Overview of systematic reviews - a new type of study. Part II: Overview de revisões sistemáticas - um novo tipo de estudo. Parte II
- ️Thu Nov 15 2288
ABSTRACT
CONTEXT AND OBJECTIVE:
Overviews of Systematic Reviews (OoRs) are a new type of study in which multiple evidence from systematic reviews (SRs) is compiled into an accessible and useful document. The aim here was to describe the state of the art and critically assess Cochrane OoRs that have been published.
DESIGN AND SETTING:
Descriptive study conducted at a research center.
METHODS:
The OoRs identified through the filter developed in Part I of this study were evaluated in five domains: methodological quality; quality of evidence; implications for practice; general profile of OoRs; and length of work.
RESULTS:
All 13 OoRs included had high methodological quality. Some OoRs did not present sufficient data to judge the quality of evidence; using sensitivity analysis, the quality of evidence of the OoRs increased. Regarding implications for practice, 64% of the interventions were judged as beneficial or harmful, while 36% of them showed insufficient evidence for judgment. It is expected (with 95% confidence interval) that one OoR will include 9,462 to 64,469 patients, 9 to 29 systematic reviews and 80 to 344 primary studies, and assess 6 to 21 interventions; and that 50 to 92% of OoRs will produce meta-analysis. The OoRs generated 2 to 26 meta-analyses over a period of 18 to 31 months.
CONCLUSION:
The OoRs presented high methodological quality; the quality of evidence tended to be moderate/high; most interventions were judged to be beneficial/harmful; the mean length of work was 24 months. The OoR profile adds power to decision-making.
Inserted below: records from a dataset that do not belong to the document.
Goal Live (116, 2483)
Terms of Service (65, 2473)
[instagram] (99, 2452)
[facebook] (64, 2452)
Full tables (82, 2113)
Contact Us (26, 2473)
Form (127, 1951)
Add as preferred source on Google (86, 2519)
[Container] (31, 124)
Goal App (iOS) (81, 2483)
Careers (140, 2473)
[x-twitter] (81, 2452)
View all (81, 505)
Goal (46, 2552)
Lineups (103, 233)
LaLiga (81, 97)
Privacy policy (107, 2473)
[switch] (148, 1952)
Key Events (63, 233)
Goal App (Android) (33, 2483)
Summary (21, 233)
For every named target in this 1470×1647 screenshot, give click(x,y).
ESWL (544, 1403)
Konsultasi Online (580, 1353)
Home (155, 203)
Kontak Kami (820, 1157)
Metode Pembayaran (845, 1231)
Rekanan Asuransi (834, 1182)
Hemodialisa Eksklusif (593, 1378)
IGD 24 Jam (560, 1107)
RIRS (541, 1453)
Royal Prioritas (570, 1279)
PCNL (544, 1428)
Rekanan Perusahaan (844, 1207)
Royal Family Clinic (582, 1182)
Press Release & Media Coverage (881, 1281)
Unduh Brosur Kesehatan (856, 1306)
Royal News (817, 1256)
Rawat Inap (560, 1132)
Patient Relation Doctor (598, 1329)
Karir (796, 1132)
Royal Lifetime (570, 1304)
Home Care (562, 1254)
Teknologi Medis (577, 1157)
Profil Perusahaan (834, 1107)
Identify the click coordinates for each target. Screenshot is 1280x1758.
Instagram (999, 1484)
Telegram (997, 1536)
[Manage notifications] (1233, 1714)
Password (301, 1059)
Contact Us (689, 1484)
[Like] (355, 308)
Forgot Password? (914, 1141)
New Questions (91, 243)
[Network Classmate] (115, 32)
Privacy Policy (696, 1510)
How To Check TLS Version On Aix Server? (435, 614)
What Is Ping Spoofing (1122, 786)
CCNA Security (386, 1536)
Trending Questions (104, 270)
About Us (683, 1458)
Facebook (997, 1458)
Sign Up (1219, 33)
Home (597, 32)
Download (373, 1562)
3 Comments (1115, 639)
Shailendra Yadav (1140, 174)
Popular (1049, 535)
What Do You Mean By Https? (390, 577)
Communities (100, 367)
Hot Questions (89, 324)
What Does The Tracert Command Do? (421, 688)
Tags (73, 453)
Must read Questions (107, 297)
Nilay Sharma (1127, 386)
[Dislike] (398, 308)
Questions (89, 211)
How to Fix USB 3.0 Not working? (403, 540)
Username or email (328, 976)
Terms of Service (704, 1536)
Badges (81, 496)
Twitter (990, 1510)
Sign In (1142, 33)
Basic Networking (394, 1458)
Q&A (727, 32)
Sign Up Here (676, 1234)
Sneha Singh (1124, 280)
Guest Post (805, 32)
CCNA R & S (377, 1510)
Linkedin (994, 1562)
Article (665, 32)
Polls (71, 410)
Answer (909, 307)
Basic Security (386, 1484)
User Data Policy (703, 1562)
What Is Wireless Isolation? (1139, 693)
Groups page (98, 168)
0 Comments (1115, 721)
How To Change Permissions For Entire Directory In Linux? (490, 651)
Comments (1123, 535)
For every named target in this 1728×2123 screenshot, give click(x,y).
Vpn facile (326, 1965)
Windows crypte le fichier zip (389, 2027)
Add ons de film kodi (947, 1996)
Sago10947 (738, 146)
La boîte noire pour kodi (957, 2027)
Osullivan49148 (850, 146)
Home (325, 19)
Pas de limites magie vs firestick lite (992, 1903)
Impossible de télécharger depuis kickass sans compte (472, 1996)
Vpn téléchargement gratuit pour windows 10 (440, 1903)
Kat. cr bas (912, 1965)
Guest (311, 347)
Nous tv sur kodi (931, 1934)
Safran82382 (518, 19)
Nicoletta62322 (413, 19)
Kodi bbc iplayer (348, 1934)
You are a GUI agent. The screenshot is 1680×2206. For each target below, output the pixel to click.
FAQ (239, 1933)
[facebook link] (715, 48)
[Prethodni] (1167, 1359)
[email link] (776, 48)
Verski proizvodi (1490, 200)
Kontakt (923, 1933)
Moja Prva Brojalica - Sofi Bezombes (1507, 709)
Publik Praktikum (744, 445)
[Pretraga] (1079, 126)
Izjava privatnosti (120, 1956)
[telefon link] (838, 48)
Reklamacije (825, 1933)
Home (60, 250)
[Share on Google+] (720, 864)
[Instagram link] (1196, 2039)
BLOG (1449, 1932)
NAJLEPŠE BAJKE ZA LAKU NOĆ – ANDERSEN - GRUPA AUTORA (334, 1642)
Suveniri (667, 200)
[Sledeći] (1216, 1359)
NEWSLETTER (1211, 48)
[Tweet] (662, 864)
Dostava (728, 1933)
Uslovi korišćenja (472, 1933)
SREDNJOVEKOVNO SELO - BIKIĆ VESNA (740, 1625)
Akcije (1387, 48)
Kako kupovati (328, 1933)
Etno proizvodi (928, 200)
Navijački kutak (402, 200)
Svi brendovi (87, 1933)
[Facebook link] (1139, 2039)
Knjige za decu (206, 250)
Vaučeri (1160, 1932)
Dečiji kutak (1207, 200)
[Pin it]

KEY WORDS: Review [publication type], Study characteristics [publication type], Decision making, Evidence-based practice, Evidence-based medicine
INTRODUCTION
Overviews of Systematic Reviews (OoRs) are a new type of study that has been proposed by the Cochrane Collaboration in order to compile multiple evidence from systematic reviews (SRs) into a single document that is accessible and useful. Each OoR focuses on a problem or medical condition for which two or more SRs have addressed potential interventions and their outcomes.1,2,3,4,5,6
One SR rarely addresses all potential interventions for a condition, and healthcare policymakers may have difficulty in finding, evaluating, comparing and summarizing the information from all the relevant SRs.3,4 Thus, the main objective of OoRs is to serve as a friendly front end for the Cochrane Collaboration with regard to healthcare decision-making. The relevant SRs are integrated and/or summarized into a single document, i.e. an OoR. This, in theory, allows the reader to have access to an integrated summary of a long list of studies included in Cochrane SRs.1,2,3,4,5,6 Therefore, the primary audience for OoRs are healthcare decision-makers, such as healthcare professionals, policymakers and informed consumers who, through the Cochrane Library, seek evidence on treatments for various health conditions.1,2
The first part1,2 of this series of three articles on OoRs focused on the growth of publications with the best level of evidence available for healthcare decision-making. It provided justifications for implementing this new type of study, as well as defining who the target audience are. Furthermore, a filter was created and applied in order to search for specific OoRs in the Cochrane Library.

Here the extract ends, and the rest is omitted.